**SELECTED PASSAGE:**
══════════

A Tiny PC Based on the Baikal Processors and with the Russian OS has Been Created
In Russia, a mini-PC based on the Russian Baikal processor with the Russian ALT Linux OS has appeared. The prototypes have come out. Due to the pandemic, the release of an industrial batch has been postponed until autumn 2020. Business and the public sector are prospective customers.
The dimensions of the new HR-MPC-1 are 115 x 115 x 35 mm. The 28-nanometer Baikal-T1 (new name BE-T1000) of Baikal Electronics was used as its processor. The ALT Linux OS by Basalt SPO was selected for pre-installation.
Both companies were Hamster partners in the project. Baikal provided consulting services, Basalt SPO modified the drivers of its OS for the computer.
In a conversation with Cnews, one of the Hamster Heads, Roman Burmistrov, noted that the mini-PC had been an initiative development at his company’s own expense, without grants, subsidies, and external investments.
Hamster Robotics Baikal-based Mini-PC
The design of the product and technical documentation for it were ready in early 2020. Currently, the company has prototypes which in April-May will be available for testing by potential customers. The expected timing of the first industrial batch, significantly delayed due to the coronavirus pandemic, is autumn 2020.
Hamster has its own production facilities in the city of Zheledorozniy near Moscow, where the company is ready to produce batches of over 10 thousand pieces for specific projects in a relatively short time.
As a concept, Burmistrov considers HR-MPC-1 to be an analogue of the famous Intel range of productive desktop PCs of the NUC (Next Unit of Computing) family. These PCs do not take up much space, are easily transported, can be attached to the back of the monitor, and can interact wirelessly with most of the periphery. To fully work, a mSATA (or 2.5” SATA) data storage medium is separately connected to them.

══════════

**PROVIDED DATA:**

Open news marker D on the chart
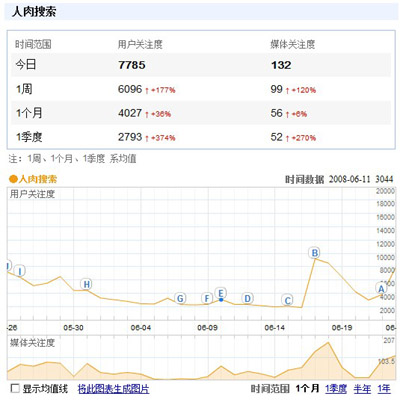400x402 pixels. click(247, 298)
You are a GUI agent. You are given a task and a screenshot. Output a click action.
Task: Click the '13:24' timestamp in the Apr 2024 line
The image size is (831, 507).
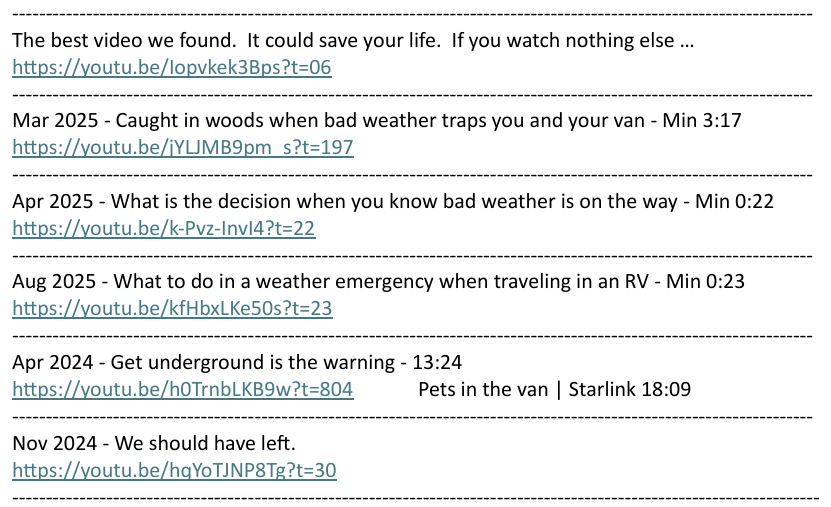click(439, 362)
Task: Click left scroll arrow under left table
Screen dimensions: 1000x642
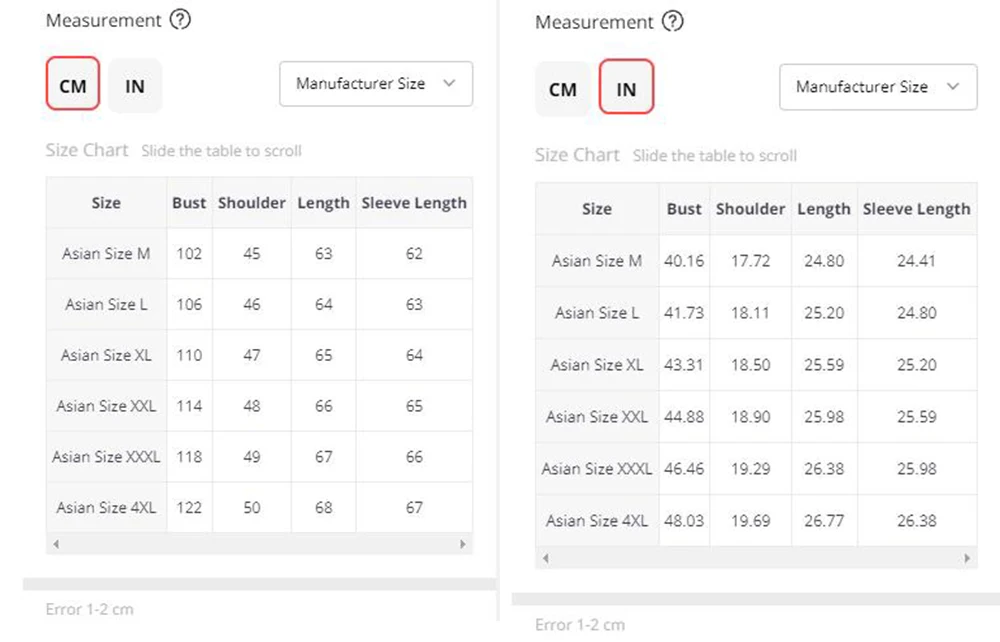Action: pos(55,544)
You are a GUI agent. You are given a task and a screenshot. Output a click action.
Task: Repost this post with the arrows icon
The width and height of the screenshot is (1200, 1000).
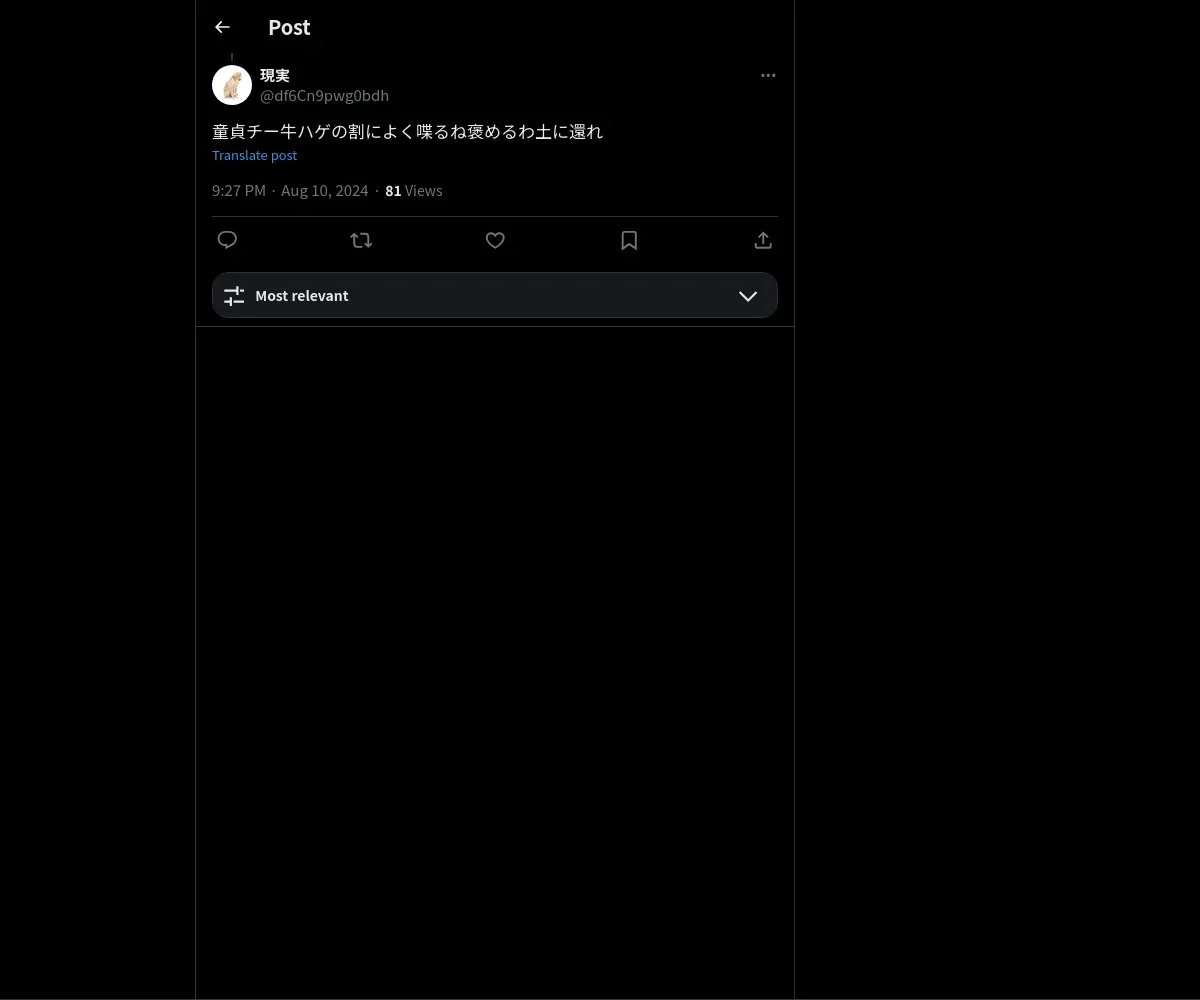(x=361, y=240)
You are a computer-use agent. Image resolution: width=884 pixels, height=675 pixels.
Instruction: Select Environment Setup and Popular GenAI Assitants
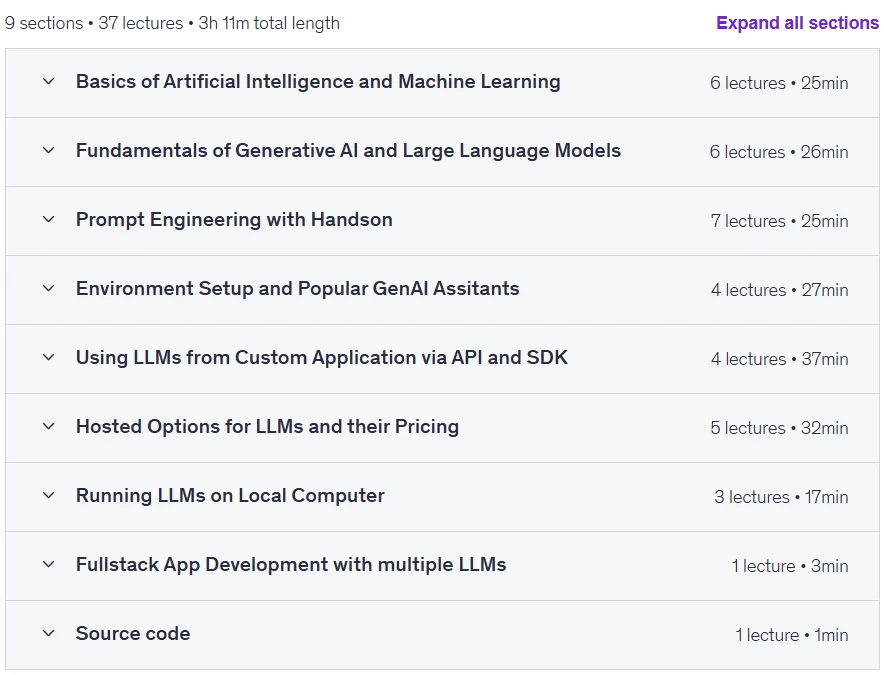tap(298, 289)
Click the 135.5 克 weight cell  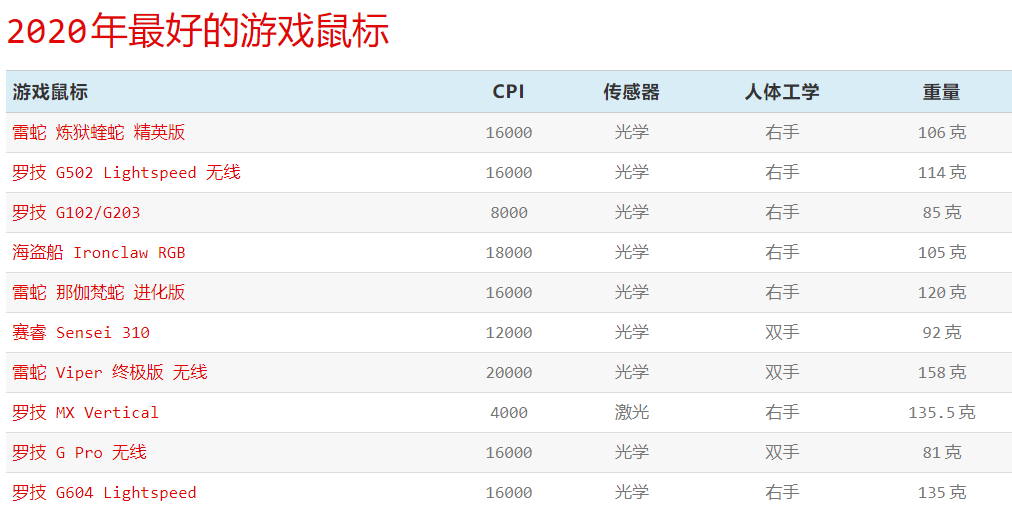(941, 412)
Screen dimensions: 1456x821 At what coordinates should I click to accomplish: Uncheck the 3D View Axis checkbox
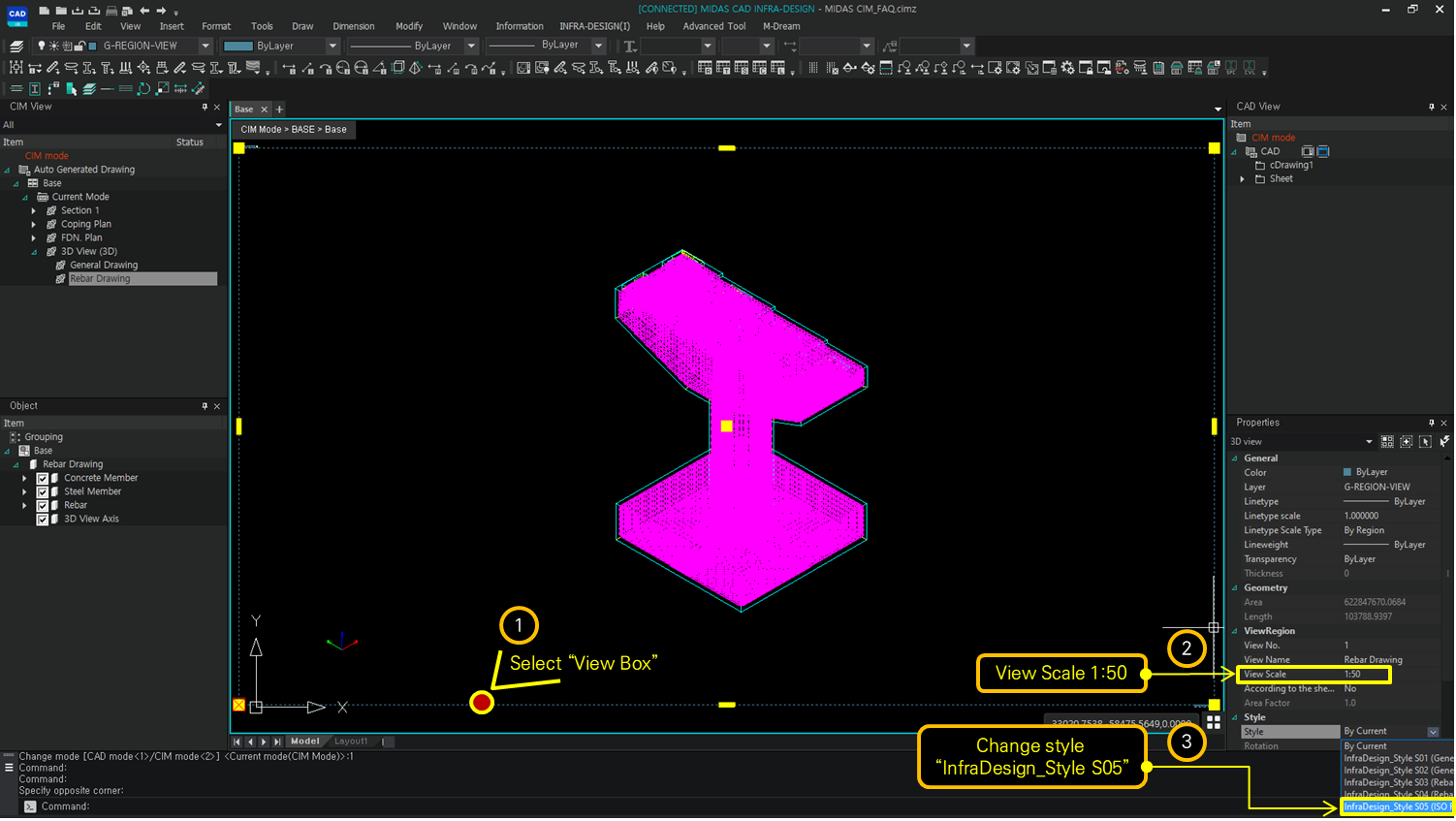tap(42, 519)
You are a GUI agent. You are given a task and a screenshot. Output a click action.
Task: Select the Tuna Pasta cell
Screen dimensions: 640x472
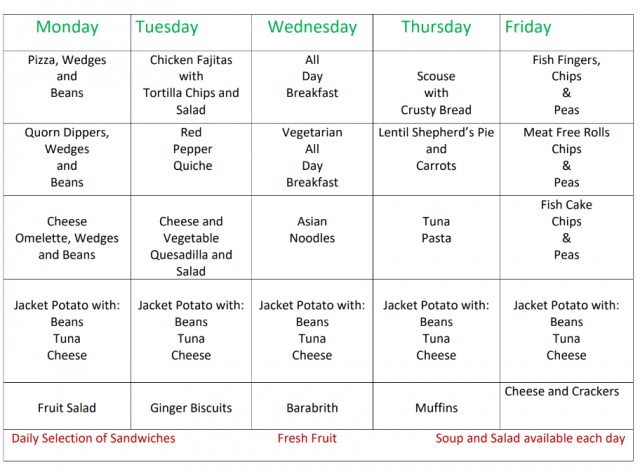pos(436,230)
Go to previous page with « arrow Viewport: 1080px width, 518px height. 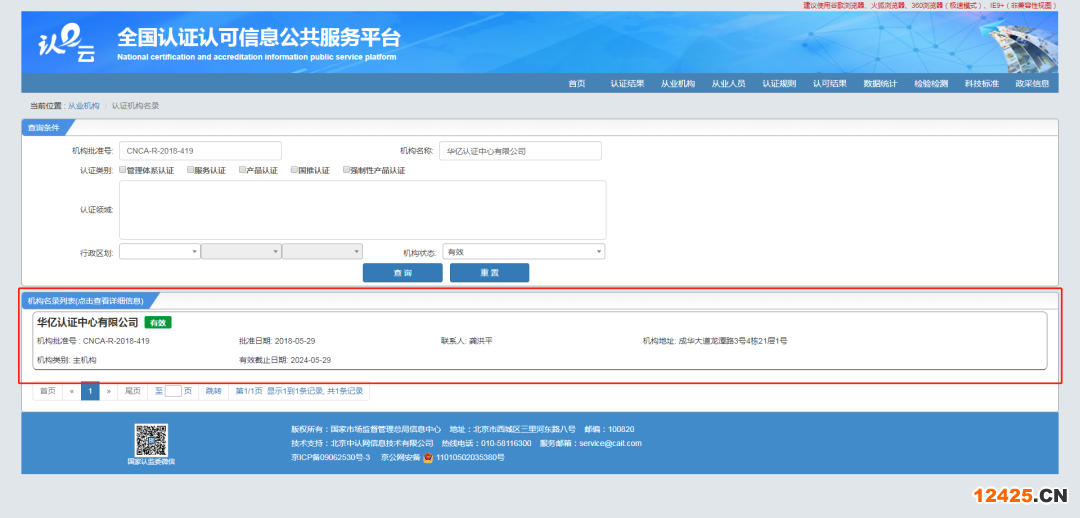[71, 391]
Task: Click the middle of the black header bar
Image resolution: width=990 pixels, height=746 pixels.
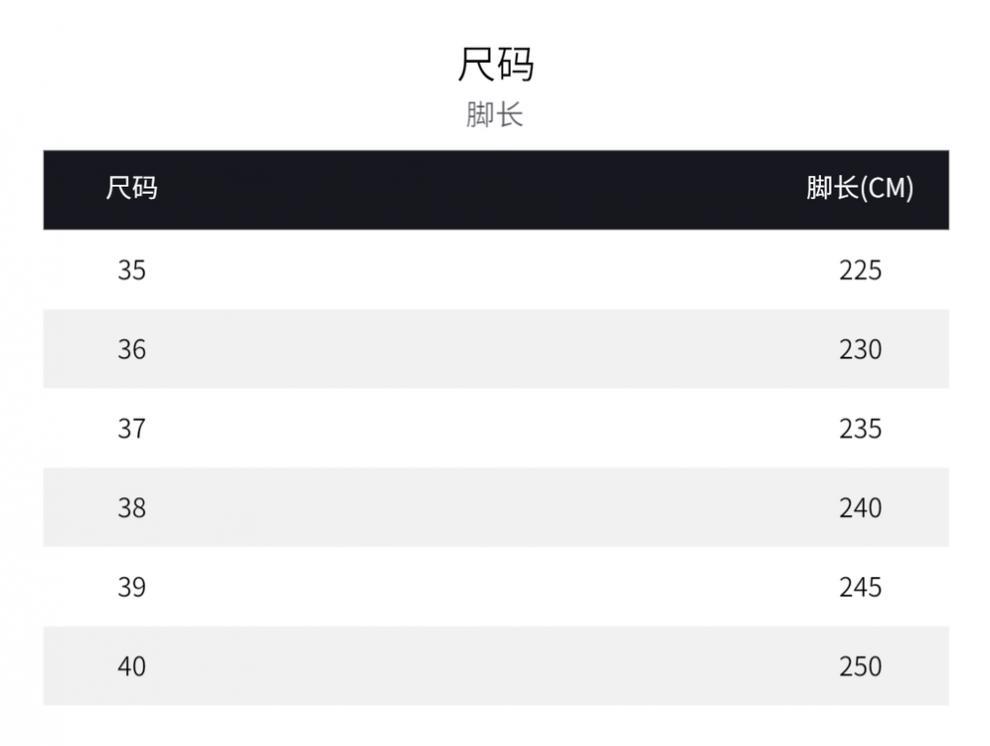Action: 496,190
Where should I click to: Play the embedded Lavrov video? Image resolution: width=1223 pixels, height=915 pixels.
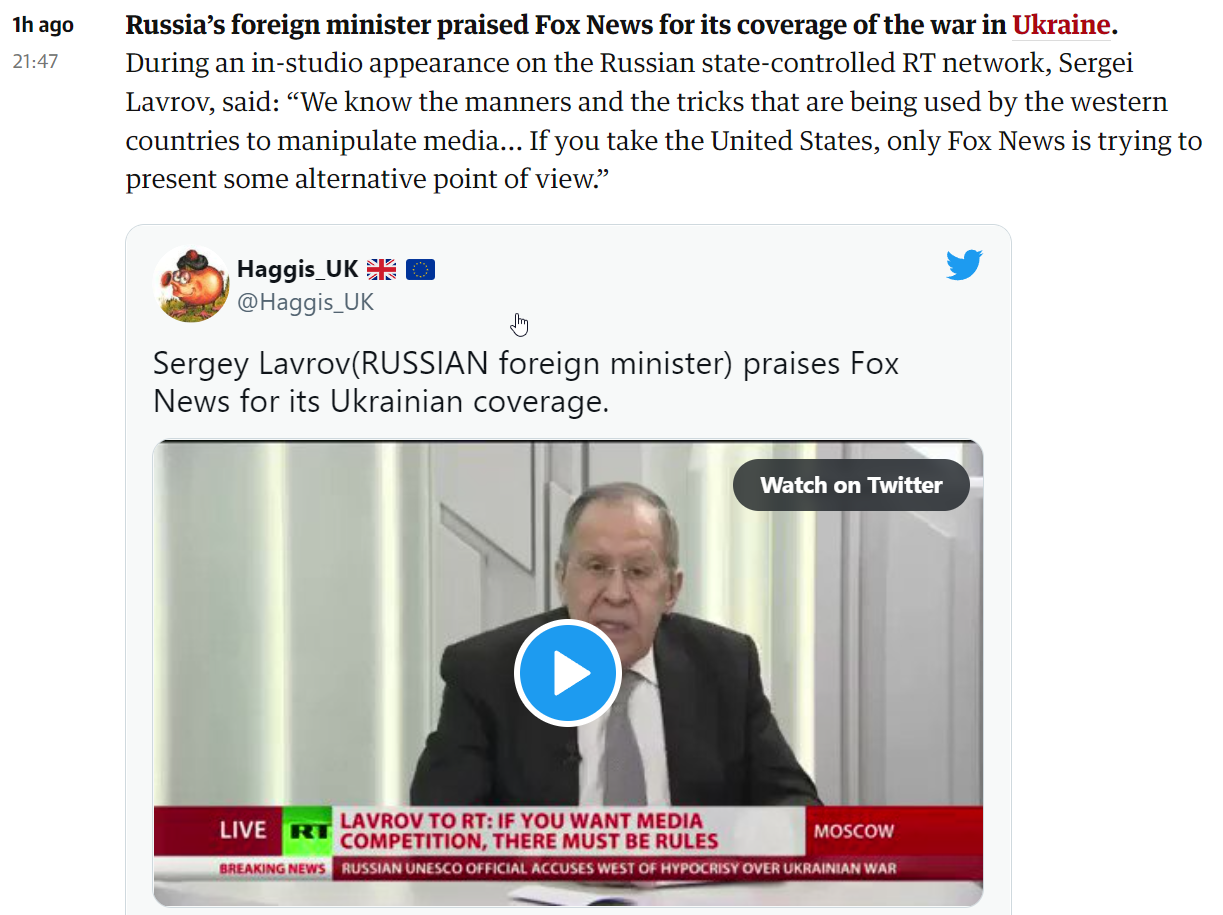pyautogui.click(x=568, y=673)
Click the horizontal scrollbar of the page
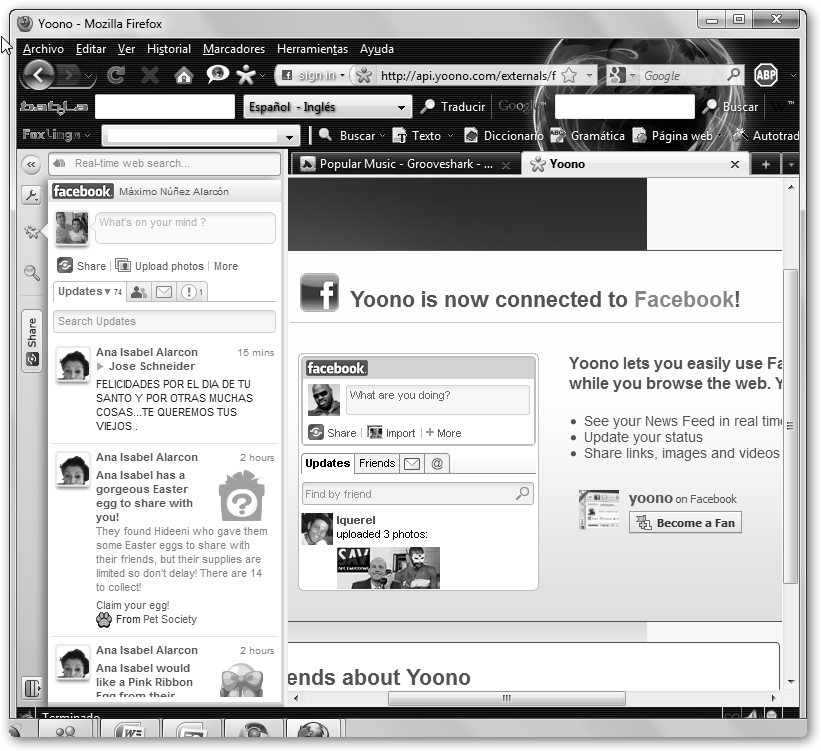Image resolution: width=821 pixels, height=751 pixels. point(506,698)
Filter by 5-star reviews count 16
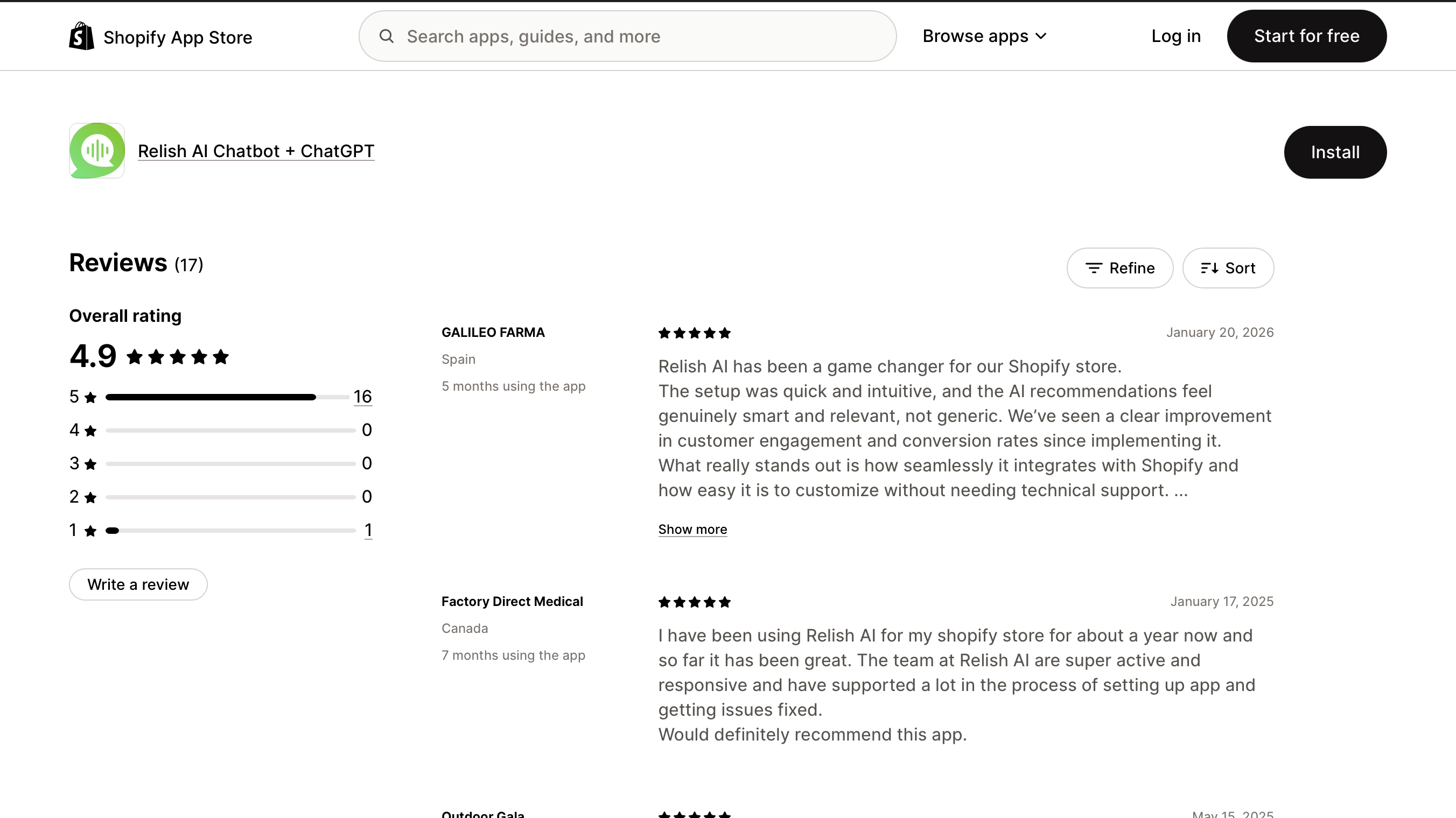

══════════

**WORK TASK:** Please copy the mini-PC article starting with "In a conversation" and going on through "is autumn 2020.", substituting "sample units" for "prototypes".

**RESPONSE FOR THIS EXERCISE:**
In a conversation with Cnews, one of the Hamster Heads, Roman Burmistrov, noted that the mini-PC had been an initiative development at his company’s own expense, without grants, subsidies, and external investments.
Hamster Robotics Baikal-based Mini-PC
The design of the product and technical documentation for it were ready in early 2020. Currently, the company has sample units which in April-May will be available for testing by potential customers. The expected timing of the first industrial batch, significantly delayed due to the coronavirus pandemic, is autumn 2020.